1. Bromocriptine ( D-2 receptor agonist and D-1 partial agonist)

a. Bromocriptine is more effective than the anticholinergic drugs and less effective than levodopa in the symptomatic treatment of parkinsons disease. Its primary use is as an adjunct to l-dopa+carbidopa therapy in patients experiencing fluctuations in therapeutic response, end of dose akinesia, and painful dystonias. There is considerable interindividual variation in response to bromocriptine, therefore careful titration of dose is required. Orthostatic hypotension is a common side effect. Mental disturbances such as those seen with L-Dopa ( confusion, paranoia, and hallucinations) can also occur at low doses.

2. Pergolide

a. It is a more potent Dopamine receptor agonis than bromocriptine, and has a longer half life. It is used for the same purposes as bromocriptine, and has similar toxic effects, except that it is more likely to cause cardiac arrhythmias. Little pharmacokinetic data is available

3. Amantadine

a. A weak DA agonist

b. Enhances release of DA

c. Blocks reuptake of DA

d. Slightly anticholinergic too

e. Amantadine is a much less effective drug than l-dopa, although a small proportion of patients may have a striking initial response. Clinical improvement is usually not sustained beyond 3-6 months when the drug is given alone. More commonly the drug is combined with l-dopa or anticholinergic drugs. The drug has relatively few side effects. Effects noted are those expected for an anticholinergic drug. The drug is probably also teratogenic and embryotoxic. It is also excreted in mothers milk. Caution should be used in combined therapy with other anticholinergic drugs to avoid excessive anticholinergic actions.

VI Drug Therapy in Advanced Parkinsonism

A. Not uncommonly patients alternate between periods of good mobility (on time) often accompanied by dyskinesias, and periods of immobility with painful dystonias (off times). The dyskinesias may occur primarily at the time of greatest improvement in mobility (peak dose effect), or they may be diphasic, emerging immediately before l-dopas therapeutic response and reappearing prior to loss of therapeutic benefit. Rarely, one-half of the body may be "on" and dyskinetic, while the other half is immobile. L-Dopa therapy also begins to diminish in effectiveness, probably secondary to progression of the disease process. Although complete lack of responsiveness rarely occurs even after 20 years of therapy with l-dopa, the quality of motor response deteriorates and symptoms appear that do not respond to L-Dopa such as speech dysfunctions, severe postural instability, and "freezing". Dyskinesias occuring in response to dopaminergic drugs may further impair function and CNS side effects my prevent administration of higher drug doses. Formerly some authorities recommended discontinuation of drugs temporarily, in an effort to reduce adverse drug effects and restore the effects of l-Dopa. However many patients become essentially paralyzed when l-Dopa is withdrawn and are at severe risk of pneumonia and pulmonary emboli. Further since the benefits gained by this maneuver last no more than a few months, drug withdrawal has limited usefulness.

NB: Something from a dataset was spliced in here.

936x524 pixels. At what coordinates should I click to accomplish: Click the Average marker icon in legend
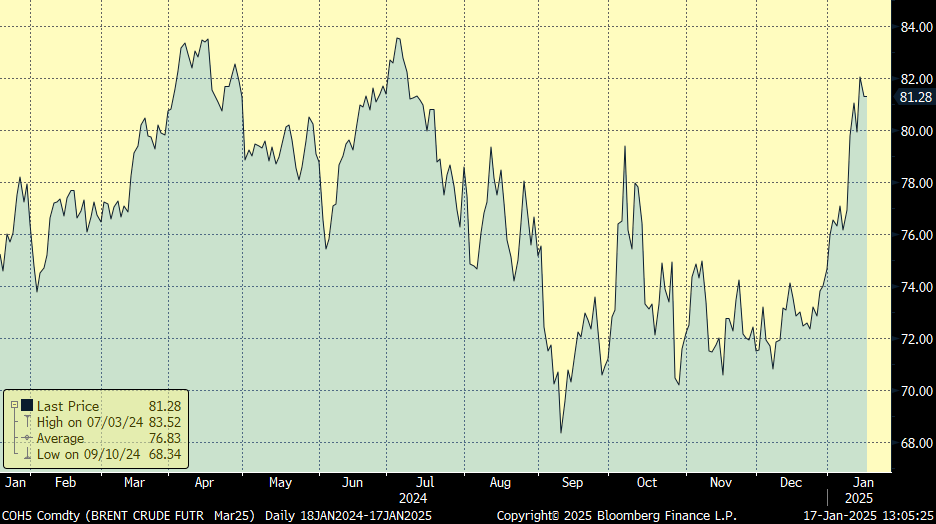pos(26,438)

B. Long term therapy at the moment is a combination of L-Dopa and dopamine agonists. Selegeline may accentuate the adverse motor effects caused by L-Dopa and therefore is not used in advanced PD.

VII Experimental Therapy

A. Implants of embryonic dopamine rich ventral mesencephalic tissue reverse motor and behavioral deficits in rodents and monkeys with experimental Parkinsons disease.

1. In 100 human trials, mild to moderate improvement of motor symptoms has been observed in almost all patients after transplant of human fetal tissues into the CNS. Current studies are attempting to improve the functional outcome by increasing the survival of transplanted neurons. Clinical trials are also underway with intrastriatal transplantation of adrenal medullary cells, which have also been reported to improve symptoms.